Что я имею в виду? У Пруста и в романе и в его литературно-критических рассуждениях целый ряд жизненных переживаний, скажем, по поводу розы, красивой женщины, пирожного «мадлен», ну, любые простые жизненные, так называемые обыденные впечатления уравнены с актом чтения. То есть для него восприятие раскрытия того впечатления, которое испытывает человек перед кустом боярышника, абсолютно уравнено с восприятием содержания книги — это тоже «текст». И ценность восприятия зависит, следовательно, от того, что извлечешь из себя, от степени и градиента преобразования, а не от материи. В предположении, что иногда, — если суметь прочитать восприятия как буквенные написания книги своей души, — они больше нам могут сказать о мире и о нас, чем иная серьезная книга. Можно лишь принять бутаду Пруста, что из рекламы мыла можно извлечь не меньше, чем из «Мыслей» Паскаля.
Он имеет в виду, что и в том и другом случае одинаково имеет место дискретный луч впечатления, уникальный, как мучительно вспоминаемое лицо, подвешенный перед нами вне причин и их содержанием не разрешаемый и прямо по нам ударяющий. Вот почему-то куст боярышника нас взволновал. Нет причин для волнения — он ничем не отличается от тысячи других таких же кустов. Но если совершился этот жизненный акт — волнение, требующее разрешения (как и «мысль» у героев Достоевского), то значит там был какой-то удар, прямой контакт с истиной, реальностью, как она есть на самом деле, в отличие от ожиданий или логических возможностей. «Живой синтаксис», как говорил Пруст.
Далее, волнение непонятно (и истина не видна), пока мы в нем не разобрались своим развитием и перевоссозданием того, что с нами произошло. То, что я назвал путем, и есть путь «раскручивания» того, что произошло. Именно такого рода впечатления, содержащие начало индивидуации мира, требуют нашего вхождения в самих себя, чтобы раскрутить положение вещей, — иначе информация ниоткуда не может быть получена, она не может быть получена извне, заимствована, присовокуплена, суммирована и т. д. Истина тебя нигде не ожидает, никто тебе ее по почте, как выражается Пруст, не пришлет (в том числе истину о Гете, о Стендале и др.). Ты должен остановиться и работать, т. е. там, в движущемся по инерции мире, ты должен остановиться, а здесь, в точке луча впечатления, работать.

▸ ЗАДАНИЕ 1:
С чем, согласно тексту о Прусте, Пруст сравнивал рекламу мыла по тому, сколько из нее можно извлечь?

▸ ЗАПИСИ:
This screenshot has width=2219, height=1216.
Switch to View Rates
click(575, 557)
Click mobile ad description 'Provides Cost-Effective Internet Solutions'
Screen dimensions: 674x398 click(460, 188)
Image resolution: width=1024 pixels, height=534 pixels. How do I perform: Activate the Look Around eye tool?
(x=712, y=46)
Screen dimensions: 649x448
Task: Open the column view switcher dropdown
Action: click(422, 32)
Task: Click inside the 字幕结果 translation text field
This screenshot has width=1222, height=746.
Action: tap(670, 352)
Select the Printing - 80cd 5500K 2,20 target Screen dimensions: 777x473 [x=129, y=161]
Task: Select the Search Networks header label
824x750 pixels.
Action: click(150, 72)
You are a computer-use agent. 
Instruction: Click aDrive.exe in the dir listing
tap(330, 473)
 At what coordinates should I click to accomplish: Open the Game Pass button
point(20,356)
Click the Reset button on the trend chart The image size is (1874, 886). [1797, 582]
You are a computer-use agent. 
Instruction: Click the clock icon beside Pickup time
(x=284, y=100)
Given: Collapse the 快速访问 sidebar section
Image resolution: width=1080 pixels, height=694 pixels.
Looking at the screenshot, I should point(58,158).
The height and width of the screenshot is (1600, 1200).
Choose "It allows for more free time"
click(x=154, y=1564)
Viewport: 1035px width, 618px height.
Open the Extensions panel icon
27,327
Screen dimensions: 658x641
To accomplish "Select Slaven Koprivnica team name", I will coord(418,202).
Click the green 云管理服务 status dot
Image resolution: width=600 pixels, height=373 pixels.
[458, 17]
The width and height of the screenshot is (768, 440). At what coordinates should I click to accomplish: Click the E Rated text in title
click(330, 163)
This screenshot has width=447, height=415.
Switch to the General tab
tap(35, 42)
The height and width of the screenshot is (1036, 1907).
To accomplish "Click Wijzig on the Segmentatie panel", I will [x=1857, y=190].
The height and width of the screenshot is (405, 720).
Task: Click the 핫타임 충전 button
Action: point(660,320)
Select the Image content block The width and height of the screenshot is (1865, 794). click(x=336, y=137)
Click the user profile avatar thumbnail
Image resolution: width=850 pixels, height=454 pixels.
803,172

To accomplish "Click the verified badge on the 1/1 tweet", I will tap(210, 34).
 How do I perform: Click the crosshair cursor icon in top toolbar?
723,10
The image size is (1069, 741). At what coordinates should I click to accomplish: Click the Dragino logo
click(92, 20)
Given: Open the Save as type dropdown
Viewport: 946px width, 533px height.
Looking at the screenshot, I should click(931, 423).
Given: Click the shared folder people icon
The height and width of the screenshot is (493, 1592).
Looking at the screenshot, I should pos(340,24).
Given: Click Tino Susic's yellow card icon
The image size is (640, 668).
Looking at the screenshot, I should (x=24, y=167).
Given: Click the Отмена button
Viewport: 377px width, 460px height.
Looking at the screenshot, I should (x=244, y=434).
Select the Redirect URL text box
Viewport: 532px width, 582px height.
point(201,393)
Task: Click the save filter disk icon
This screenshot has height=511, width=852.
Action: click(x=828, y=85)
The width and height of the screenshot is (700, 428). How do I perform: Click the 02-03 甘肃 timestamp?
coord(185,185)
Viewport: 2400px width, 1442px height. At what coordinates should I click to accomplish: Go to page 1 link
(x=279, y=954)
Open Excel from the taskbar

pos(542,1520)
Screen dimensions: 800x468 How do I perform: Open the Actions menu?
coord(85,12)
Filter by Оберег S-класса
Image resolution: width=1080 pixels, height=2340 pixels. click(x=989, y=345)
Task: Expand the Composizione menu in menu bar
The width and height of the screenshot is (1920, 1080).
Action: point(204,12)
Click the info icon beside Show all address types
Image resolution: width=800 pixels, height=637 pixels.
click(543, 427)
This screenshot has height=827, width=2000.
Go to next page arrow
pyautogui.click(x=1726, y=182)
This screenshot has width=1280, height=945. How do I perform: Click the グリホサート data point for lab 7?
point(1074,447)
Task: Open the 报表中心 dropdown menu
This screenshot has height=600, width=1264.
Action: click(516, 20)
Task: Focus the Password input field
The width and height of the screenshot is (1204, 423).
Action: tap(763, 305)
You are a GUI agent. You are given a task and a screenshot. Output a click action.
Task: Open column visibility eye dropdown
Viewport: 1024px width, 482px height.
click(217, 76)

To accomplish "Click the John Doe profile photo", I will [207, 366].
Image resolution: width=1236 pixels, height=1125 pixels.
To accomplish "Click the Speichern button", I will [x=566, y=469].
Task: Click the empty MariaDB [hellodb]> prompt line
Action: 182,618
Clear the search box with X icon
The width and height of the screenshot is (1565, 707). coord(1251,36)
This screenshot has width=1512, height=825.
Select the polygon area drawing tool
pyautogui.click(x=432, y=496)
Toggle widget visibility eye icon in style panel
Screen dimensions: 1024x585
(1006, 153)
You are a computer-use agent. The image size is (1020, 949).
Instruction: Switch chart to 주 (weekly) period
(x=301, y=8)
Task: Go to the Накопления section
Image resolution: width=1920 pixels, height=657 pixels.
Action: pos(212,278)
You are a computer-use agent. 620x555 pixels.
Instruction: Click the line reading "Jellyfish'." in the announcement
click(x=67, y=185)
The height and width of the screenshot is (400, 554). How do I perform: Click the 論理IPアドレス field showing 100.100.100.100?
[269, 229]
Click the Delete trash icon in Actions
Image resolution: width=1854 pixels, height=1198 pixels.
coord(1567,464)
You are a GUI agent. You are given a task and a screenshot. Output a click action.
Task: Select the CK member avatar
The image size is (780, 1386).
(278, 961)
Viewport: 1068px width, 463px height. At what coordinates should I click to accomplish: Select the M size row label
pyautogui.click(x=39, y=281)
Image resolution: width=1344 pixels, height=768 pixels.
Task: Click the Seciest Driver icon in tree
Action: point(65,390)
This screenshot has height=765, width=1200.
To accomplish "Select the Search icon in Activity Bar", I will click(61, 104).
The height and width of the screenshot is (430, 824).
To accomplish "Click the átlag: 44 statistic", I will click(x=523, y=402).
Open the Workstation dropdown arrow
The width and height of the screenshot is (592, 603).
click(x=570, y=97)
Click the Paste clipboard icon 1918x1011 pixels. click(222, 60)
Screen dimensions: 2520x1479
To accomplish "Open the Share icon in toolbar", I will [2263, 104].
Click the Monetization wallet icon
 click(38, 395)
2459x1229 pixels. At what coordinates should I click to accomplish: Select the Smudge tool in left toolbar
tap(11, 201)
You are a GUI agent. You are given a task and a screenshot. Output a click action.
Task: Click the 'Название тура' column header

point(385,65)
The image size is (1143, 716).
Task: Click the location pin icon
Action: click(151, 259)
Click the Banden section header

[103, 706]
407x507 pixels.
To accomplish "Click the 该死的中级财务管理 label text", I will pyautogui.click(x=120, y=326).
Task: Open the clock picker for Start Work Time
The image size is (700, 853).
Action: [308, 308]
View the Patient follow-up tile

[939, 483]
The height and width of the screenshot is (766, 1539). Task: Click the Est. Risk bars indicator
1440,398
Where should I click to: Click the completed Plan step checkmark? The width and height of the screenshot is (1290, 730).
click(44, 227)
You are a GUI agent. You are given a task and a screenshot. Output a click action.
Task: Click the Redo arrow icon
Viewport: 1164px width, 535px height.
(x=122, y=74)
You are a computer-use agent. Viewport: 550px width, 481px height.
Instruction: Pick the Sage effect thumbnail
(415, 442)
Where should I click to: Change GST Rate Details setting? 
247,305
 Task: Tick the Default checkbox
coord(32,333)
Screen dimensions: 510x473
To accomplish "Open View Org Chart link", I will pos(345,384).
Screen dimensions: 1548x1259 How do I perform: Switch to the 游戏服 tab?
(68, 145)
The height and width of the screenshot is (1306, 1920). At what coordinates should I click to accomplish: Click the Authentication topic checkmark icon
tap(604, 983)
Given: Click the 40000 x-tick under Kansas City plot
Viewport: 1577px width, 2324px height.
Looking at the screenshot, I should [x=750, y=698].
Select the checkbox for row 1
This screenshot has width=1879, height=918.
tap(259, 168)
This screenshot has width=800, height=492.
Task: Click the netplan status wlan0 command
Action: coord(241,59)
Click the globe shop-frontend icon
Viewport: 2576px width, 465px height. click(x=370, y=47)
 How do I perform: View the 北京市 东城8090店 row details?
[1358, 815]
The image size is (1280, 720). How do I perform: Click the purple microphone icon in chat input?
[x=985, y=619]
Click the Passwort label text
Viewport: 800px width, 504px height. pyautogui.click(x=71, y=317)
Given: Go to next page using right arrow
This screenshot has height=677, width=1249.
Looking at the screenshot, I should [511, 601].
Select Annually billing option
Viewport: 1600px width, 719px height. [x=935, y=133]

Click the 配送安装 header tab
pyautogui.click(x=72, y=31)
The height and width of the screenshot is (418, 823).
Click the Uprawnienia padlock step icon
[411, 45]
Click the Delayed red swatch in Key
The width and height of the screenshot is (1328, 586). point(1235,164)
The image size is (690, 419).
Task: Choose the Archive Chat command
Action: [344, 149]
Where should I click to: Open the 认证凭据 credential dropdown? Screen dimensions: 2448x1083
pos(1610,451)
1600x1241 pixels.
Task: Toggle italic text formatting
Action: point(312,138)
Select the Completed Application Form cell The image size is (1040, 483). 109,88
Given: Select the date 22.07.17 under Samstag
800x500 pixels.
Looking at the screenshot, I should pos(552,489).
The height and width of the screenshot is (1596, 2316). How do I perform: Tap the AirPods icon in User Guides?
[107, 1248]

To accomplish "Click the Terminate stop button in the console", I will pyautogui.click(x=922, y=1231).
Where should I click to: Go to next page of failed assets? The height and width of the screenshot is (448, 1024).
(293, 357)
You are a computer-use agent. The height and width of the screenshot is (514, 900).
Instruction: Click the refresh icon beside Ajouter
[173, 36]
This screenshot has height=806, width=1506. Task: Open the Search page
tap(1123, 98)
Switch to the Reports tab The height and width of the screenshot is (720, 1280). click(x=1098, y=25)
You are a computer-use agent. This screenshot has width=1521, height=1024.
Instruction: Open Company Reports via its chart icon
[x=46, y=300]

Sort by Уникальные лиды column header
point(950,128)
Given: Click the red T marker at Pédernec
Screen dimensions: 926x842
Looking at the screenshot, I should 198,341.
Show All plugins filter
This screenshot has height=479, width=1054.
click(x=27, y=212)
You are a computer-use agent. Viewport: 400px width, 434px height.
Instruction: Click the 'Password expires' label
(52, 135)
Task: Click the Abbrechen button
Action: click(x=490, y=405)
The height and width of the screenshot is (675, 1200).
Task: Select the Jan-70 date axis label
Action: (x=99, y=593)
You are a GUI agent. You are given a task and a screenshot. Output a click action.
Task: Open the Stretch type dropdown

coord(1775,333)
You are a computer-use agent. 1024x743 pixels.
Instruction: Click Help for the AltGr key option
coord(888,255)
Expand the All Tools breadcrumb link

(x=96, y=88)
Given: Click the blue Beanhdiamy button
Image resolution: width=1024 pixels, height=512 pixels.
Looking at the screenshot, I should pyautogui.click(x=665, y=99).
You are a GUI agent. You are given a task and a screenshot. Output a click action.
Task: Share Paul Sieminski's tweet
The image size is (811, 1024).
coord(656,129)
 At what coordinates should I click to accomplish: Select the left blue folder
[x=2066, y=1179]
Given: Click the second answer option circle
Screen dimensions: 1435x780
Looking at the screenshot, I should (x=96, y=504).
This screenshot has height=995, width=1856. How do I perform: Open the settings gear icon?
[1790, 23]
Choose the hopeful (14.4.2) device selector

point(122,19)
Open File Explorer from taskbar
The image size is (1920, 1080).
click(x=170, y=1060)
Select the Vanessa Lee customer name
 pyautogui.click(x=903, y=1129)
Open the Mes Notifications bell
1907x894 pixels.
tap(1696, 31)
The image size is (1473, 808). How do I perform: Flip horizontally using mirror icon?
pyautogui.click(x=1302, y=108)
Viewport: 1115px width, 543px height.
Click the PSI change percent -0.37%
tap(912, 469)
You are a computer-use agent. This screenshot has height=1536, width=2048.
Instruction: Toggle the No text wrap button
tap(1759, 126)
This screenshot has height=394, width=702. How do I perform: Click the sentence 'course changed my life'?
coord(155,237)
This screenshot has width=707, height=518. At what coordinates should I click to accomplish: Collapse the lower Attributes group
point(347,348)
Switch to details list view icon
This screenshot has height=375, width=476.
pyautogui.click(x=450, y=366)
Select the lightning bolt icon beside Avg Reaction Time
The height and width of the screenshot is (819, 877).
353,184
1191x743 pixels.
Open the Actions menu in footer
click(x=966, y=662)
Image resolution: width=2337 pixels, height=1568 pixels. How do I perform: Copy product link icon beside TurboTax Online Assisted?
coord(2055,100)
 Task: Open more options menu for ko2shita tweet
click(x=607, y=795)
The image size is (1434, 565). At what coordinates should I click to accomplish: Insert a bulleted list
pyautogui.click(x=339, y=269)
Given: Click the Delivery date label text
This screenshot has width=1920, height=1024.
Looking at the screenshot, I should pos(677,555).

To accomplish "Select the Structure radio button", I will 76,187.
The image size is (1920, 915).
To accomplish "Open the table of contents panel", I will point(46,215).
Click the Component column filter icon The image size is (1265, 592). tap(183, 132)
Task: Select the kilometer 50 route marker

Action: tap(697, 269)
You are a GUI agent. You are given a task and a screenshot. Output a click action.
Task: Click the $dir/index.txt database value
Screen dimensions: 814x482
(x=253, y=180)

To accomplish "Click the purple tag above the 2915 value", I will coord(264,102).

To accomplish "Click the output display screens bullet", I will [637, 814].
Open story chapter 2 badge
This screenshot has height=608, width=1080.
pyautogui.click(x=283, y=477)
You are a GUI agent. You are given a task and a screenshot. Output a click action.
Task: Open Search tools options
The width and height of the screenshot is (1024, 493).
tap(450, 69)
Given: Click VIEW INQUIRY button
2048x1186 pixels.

▸ ЗАДАНИЕ 2:
Перепишите записи от строки с «will [207, 366].» до строки с «click(x=67, y=185)» включительно, заменив «Instruction» на «Command» и не меняя ничего другого. Выведите только эти строки.

▸ ОТВЕТ 1:
С «Мыслями» Паскаля: из рекламы мыла можно извлечь не меньше, чем из них.

▸ ОТВЕТ 2:
To accomplish "Click the John Doe profile photo", I will [207, 366].
Image resolution: width=1236 pixels, height=1125 pixels.
To accomplish "Click the Speichern button", I will [x=566, y=469].
Task: Click the empty MariaDB [hellodb]> prompt line
Action: 182,618
Clear the search box with X icon
The width and height of the screenshot is (1565, 707). coord(1251,36)
This screenshot has width=1512, height=825.
Select the polygon area drawing tool
pyautogui.click(x=432, y=496)
Toggle widget visibility eye icon in style panel
Screen dimensions: 1024x585
(1006, 153)
You are a computer-use agent. The image size is (1020, 949).
Command: Switch chart to 주 (weekly) period
(x=301, y=8)
Task: Go to the Накопления section
Image resolution: width=1920 pixels, height=657 pixels.
Action: pos(212,278)
You are a computer-use agent. 620x555 pixels.
Command: Click the line reading "Jellyfish'." in the announcement
click(x=67, y=185)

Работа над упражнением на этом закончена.